» **What the task asks**: Extract every line below, verbatim.

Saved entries

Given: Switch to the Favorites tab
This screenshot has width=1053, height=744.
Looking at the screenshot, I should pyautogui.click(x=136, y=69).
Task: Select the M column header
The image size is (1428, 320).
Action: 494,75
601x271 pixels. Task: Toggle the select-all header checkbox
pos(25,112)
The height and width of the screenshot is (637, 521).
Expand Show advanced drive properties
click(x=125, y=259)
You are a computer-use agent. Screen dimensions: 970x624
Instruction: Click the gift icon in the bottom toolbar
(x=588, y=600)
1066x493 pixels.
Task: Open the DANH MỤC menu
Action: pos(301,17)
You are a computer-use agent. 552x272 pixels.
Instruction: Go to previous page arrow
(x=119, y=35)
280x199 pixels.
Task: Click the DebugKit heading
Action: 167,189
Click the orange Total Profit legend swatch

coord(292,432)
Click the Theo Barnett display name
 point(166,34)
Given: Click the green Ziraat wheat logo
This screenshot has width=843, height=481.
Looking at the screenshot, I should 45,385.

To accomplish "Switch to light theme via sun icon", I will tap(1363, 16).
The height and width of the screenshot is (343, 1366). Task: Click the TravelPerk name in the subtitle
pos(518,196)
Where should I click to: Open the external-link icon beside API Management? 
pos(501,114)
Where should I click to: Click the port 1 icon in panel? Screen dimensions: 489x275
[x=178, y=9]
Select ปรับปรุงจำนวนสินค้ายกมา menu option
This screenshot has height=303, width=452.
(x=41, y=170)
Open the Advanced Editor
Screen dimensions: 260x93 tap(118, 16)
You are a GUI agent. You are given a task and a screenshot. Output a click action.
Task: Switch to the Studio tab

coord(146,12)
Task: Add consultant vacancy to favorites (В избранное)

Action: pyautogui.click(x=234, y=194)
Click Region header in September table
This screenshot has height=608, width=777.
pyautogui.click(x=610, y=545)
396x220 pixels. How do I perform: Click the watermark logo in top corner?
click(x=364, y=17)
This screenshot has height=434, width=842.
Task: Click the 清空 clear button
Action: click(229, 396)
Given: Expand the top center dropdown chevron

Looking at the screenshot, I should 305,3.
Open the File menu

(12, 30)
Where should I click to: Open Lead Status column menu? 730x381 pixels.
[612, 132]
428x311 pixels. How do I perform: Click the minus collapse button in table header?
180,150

» **Solution for this problem**:
Given: Switch to the Favorites tab
This screenshot has width=1053, height=744.
Looking at the screenshot, I should pyautogui.click(x=136, y=69).
Task: Select the M column header
The image size is (1428, 320).
Action: 494,75
601x271 pixels. Task: Toggle the select-all header checkbox
pos(25,112)
The height and width of the screenshot is (637, 521).
Expand Show advanced drive properties
click(x=125, y=259)
You are a computer-use agent. Screen dimensions: 970x624
Instruction: Click the gift icon in the bottom toolbar
(x=588, y=600)
1066x493 pixels.
Task: Open the DANH MỤC menu
Action: pos(301,17)
You are a computer-use agent. 552x272 pixels.
Instruction: Go to previous page arrow
(x=119, y=35)
280x199 pixels.
Task: Click the DebugKit heading
Action: 167,189
Click the orange Total Profit legend swatch

coord(292,432)
Click the Theo Barnett display name
 point(166,34)
Given: Click the green Ziraat wheat logo
This screenshot has width=843, height=481.
Looking at the screenshot, I should 45,385.

To accomplish "Switch to light theme via sun icon", I will tap(1363, 16).
The height and width of the screenshot is (343, 1366). Task: Click the TravelPerk name in the subtitle
pos(518,196)
Where should I click to: Open the external-link icon beside API Management? 
pos(501,114)
Where should I click to: Click the port 1 icon in panel? Screen dimensions: 489x275
[x=178, y=9]
Select ปรับปรุงจำนวนสินค้ายกมา menu option
This screenshot has height=303, width=452.
(x=41, y=170)
Open the Advanced Editor
Screen dimensions: 260x93 tap(118, 16)
You are a GUI agent. You are given a task and a screenshot. Output a click action.
Task: Switch to the Studio tab

coord(146,12)
Task: Add consultant vacancy to favorites (В избранное)

Action: pyautogui.click(x=234, y=194)
Click Region header in September table
This screenshot has height=608, width=777.
pyautogui.click(x=610, y=545)
396x220 pixels. How do I perform: Click the watermark logo in top corner?
click(x=364, y=17)
This screenshot has height=434, width=842.
Task: Click the 清空 clear button
Action: click(229, 396)
Given: Expand the top center dropdown chevron

Looking at the screenshot, I should 305,3.
Open the File menu

(12, 30)
Where should I click to: Open Lead Status column menu? 730x381 pixels.
[612, 132]
428x311 pixels. How do I perform: Click the minus collapse button in table header?
180,150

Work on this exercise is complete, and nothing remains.